While Johnson had hoped to be in power for more than a decade after his big election victory in 2019, he will in fact serve only a short term of about three years. This is similar to his predecessor Theresa May and just a little longer than Neville Chamberlain, the much-criticized leader who served from 1937 to 1940, immediately before Winston Churchill’s first term.

Johnson’s decision to stand down came after this week’s deluge of more than 50 resignations from government or Conservative Party posts. He sought to stop the hemorrhaging of his political power on Tuesday with a mini Cabinet reshuffle, but this failed badly.

A snap poll by YouGov on Tuesday evening found that 69 percent of the UK population thought that Johnson should resign. This was 11 percentage points higher than when the pollsters asked the same question only last month. The proportion who said he should go included a majority (54 percent) of 2019 Conservative voters.

It was only last month that Johnson prevailed — in a narrow, technical sense — in an internal no-confidence vote among the Conservative Party’s MPs, getting 211 votes, just over the 180 threshold needed to win. However, he lost in a wider, more important political sense, in that he did not win by enough to end the questions over his leadership that have long dogged him.

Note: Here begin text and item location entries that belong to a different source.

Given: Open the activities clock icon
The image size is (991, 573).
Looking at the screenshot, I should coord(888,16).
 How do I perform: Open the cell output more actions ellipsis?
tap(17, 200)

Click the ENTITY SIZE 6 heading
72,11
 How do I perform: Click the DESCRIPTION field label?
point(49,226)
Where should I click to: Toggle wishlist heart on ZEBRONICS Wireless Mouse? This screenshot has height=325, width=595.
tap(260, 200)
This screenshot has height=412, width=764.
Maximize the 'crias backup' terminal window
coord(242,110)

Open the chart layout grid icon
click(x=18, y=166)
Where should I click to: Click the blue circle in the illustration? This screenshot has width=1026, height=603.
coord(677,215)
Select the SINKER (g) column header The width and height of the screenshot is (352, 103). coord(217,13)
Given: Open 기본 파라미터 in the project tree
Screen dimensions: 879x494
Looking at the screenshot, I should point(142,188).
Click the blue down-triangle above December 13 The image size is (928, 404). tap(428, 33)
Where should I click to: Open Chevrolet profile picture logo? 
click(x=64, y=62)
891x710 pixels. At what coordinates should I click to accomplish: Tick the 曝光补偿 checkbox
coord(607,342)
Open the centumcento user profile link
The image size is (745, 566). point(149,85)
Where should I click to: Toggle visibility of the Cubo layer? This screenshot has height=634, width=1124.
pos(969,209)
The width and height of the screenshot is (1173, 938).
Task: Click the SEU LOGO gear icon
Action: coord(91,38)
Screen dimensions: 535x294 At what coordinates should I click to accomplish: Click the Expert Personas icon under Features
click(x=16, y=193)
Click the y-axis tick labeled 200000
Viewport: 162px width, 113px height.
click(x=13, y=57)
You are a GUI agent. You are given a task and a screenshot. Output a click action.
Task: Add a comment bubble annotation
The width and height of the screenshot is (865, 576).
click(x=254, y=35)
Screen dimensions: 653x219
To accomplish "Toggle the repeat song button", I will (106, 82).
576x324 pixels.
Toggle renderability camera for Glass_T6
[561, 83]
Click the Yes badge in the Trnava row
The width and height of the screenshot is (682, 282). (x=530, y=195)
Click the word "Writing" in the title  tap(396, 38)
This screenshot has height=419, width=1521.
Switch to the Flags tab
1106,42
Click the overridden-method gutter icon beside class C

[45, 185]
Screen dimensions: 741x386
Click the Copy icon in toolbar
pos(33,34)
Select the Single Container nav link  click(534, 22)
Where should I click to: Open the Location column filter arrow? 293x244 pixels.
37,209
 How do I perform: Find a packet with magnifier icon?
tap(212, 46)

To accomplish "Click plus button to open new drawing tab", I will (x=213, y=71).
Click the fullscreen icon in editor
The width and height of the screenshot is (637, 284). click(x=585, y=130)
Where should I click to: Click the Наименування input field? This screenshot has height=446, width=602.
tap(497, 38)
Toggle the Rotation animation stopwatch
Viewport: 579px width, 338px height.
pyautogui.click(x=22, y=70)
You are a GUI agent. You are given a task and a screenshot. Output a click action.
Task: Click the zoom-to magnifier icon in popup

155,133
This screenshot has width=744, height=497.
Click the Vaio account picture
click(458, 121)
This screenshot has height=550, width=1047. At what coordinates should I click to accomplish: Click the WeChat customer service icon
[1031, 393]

What is increasingly clear is that, while Johnson may be one of the best campaigners in UK politics, with an ability to cut through to the electorate with simple slogans such as “Get Brexit Done,” his ability to govern is much weaker. And his period in office reflects this, including the lax managerial discipline that enabled recent scandals to happen.

The reason for this dichotomy is his skill set. For much of the last two years of coronavirus crisis, his approach to tackling the issue has been chaotic and incoherent, reflecting the fact that his style is more “big picture” and not details-focused, while his flamboyance was less suited to the demands of the pandemic era than previous times.

Nevertheless, his supporters will argue that he achieved two big wins. Firstly, his landmark general election victory in 2019, for which the Conservatives redrew, at least temporarily, the UK political map by winning a number of long-standing Labour strongholds, especially in the Midlands and North of England. Secondly, he helped win the divisive Brexit referendum in 2016 and then got the UK out of the EU in 2020.

This is why Johnson’s political legacy is likely to be disputed for years. While he achieved historic accomplishments, including Brexit, the nation will be left more divided than united by his controversial premiership.

• Andrew Hammond is an Associate at LSE IDEAS at the London School of Economics.